World's first antimicrobial copper air conditioner
International Copper Association says AC is of great relevance to ME
The world’s first antimicrobial copper air conditioner has been launched in association with the International Copper Association.
Ravinder Bhan, principal consultant of TPS Management Consultants and local representatives for International Copper Association, said the introduction of the world’s first antimicrobial copper air-conditioner will be of great relevance to the Middle East region, where the use of air-conditioners is a way of life.
“The antimicrobial properties of copper are fast gaining the attraction of policy makers, especially in the healthcare sector,” said Bhan.
“It will significantly enhance the quality of the air we breathe, and add to the overall well-being in addition to enhancing energy use efficiency and reducing power bills. We are confident that the new air-conditioner will find wide acceptance in the region.”
The antimicrobial copper air conditioner was launched in Beijing by the Chinese air conditioning giant Chigo.

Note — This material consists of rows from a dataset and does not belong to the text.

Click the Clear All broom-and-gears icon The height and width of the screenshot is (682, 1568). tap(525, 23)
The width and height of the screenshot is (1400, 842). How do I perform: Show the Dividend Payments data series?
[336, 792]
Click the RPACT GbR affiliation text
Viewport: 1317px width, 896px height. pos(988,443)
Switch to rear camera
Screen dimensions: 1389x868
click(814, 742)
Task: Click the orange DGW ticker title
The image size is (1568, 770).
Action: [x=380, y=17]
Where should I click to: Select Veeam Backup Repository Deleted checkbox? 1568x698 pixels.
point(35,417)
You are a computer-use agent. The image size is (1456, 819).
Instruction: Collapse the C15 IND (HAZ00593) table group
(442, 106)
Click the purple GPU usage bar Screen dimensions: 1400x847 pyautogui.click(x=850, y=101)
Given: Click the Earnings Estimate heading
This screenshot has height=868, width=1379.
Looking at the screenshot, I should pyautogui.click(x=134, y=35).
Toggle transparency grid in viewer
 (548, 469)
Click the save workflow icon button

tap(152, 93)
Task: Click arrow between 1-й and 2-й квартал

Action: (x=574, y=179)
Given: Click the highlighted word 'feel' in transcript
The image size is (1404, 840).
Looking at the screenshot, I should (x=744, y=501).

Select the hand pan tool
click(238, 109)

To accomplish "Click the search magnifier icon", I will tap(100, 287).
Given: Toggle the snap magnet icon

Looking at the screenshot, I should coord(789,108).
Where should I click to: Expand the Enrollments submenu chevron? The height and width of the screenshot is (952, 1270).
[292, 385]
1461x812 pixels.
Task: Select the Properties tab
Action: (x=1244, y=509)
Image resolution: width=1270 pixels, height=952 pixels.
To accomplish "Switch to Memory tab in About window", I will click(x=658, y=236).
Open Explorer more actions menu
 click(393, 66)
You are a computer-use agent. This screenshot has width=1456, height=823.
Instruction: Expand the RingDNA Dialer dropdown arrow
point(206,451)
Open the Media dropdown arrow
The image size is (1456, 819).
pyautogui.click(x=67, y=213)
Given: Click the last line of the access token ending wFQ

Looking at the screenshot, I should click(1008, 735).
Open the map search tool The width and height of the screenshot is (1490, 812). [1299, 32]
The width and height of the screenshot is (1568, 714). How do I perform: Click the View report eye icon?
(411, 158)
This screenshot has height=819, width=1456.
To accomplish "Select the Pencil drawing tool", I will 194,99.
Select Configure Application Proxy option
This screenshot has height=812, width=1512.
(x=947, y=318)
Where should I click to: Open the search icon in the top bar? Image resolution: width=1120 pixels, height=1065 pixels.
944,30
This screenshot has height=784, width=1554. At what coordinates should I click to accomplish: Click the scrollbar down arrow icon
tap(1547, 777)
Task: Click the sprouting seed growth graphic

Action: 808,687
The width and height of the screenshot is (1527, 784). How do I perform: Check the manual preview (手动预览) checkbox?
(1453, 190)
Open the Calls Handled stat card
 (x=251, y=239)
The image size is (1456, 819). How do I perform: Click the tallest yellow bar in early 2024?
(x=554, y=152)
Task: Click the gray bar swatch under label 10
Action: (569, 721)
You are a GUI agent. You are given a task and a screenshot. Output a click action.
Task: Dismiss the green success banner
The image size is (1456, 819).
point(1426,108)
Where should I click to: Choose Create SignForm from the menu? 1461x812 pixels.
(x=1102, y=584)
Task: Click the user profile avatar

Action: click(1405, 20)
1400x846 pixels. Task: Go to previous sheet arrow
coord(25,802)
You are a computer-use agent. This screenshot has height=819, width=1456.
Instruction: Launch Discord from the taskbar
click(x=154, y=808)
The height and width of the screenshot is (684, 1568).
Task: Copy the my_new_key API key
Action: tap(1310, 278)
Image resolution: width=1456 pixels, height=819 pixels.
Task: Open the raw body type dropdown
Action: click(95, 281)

HVAC system components operate in warm, dark, humid environments that are ideal breeding grounds for contamination that causes odours and can inhibit system efficiency. Laboratory testing has shown that copper materials can inhibit the growth of these organisms.
After 24 hours of exposure to copper surfaces, total die off was observed in several common mould species, and the commonly-used aluminium had no effect on any of the fungi.
Compared to other models of the same capacity with the current highest EER grade (3.6), it could save up to 56% more energy.
This practical implementation builds on laboratory work by University of Southampton researcher Professor Bill Keevil assessing the effectiveness of copper as an antifungal surface for air-conditioning systems, and is a tremendous advance for both Antimicrobial Copper implementation, and innovation in HVAC.